Work instruction - Please set down, unchanged, each line from the one with "Image resolution: width=1385" to the final line of the data below, both included. Drop the pictures.
──────── The records
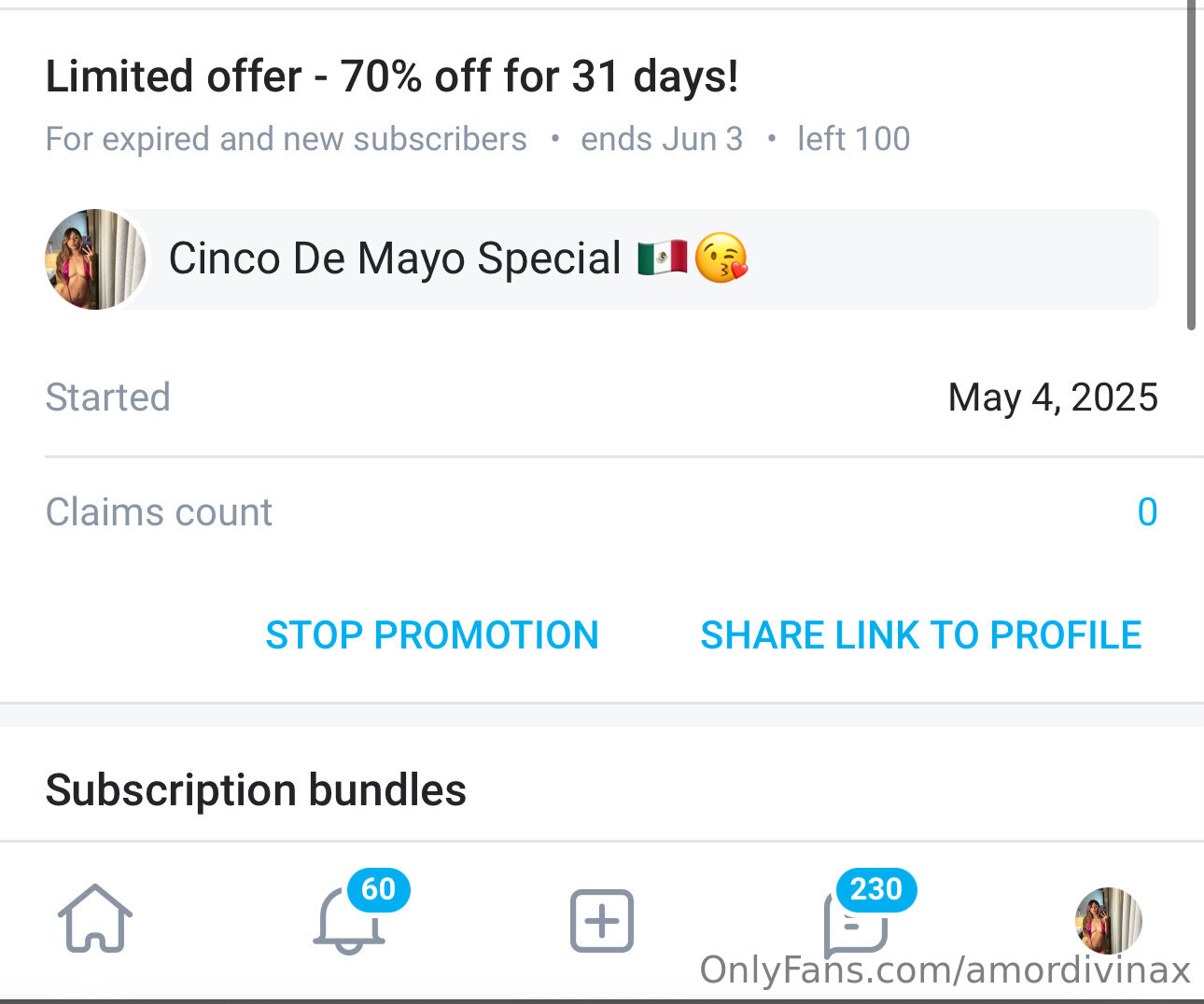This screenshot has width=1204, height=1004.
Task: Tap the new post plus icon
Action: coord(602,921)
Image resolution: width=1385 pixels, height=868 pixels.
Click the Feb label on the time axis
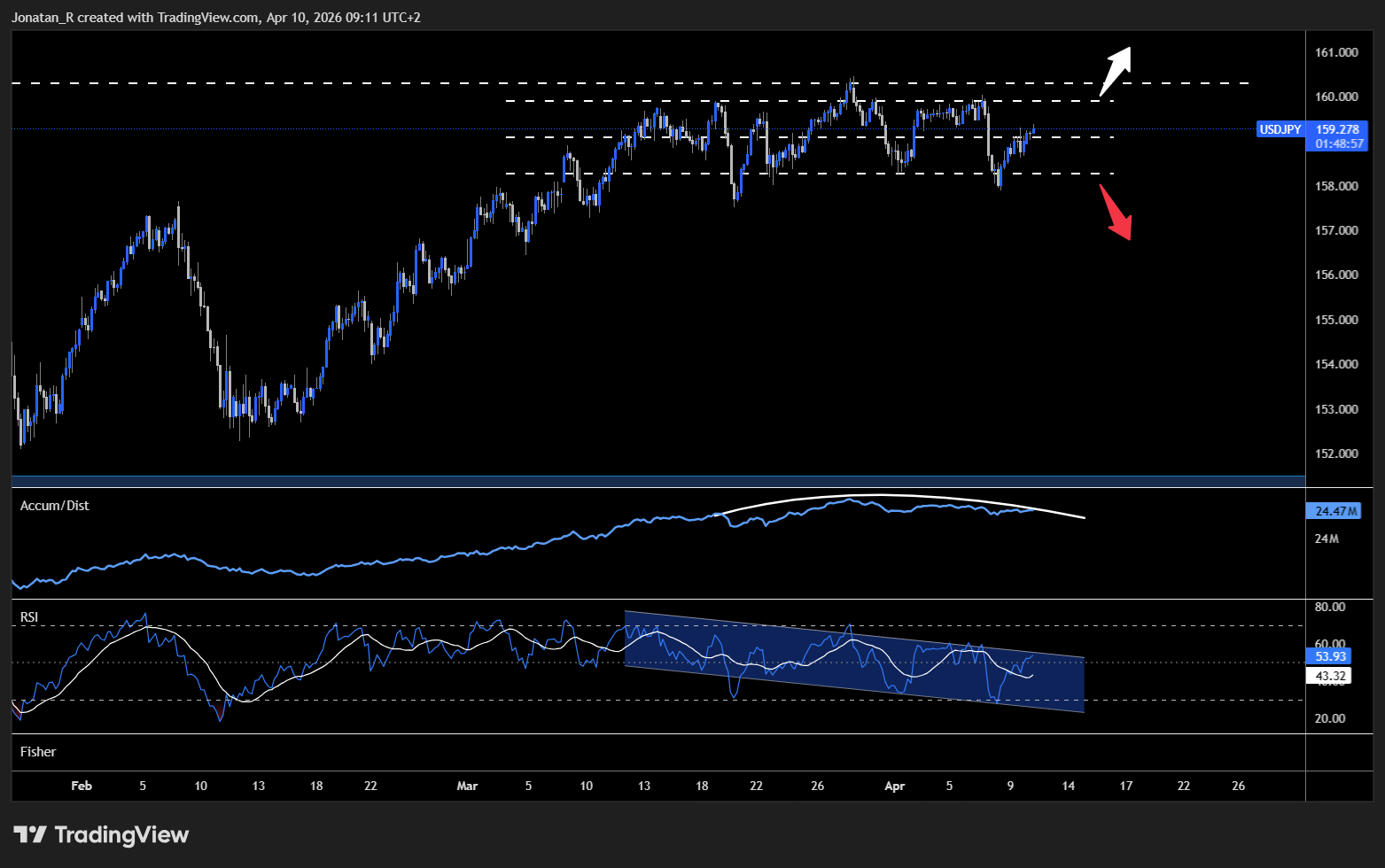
────────────────
Task answer -
Image resolution: width=1385 pixels, height=868 pixels.
Click the Feb label on the time axis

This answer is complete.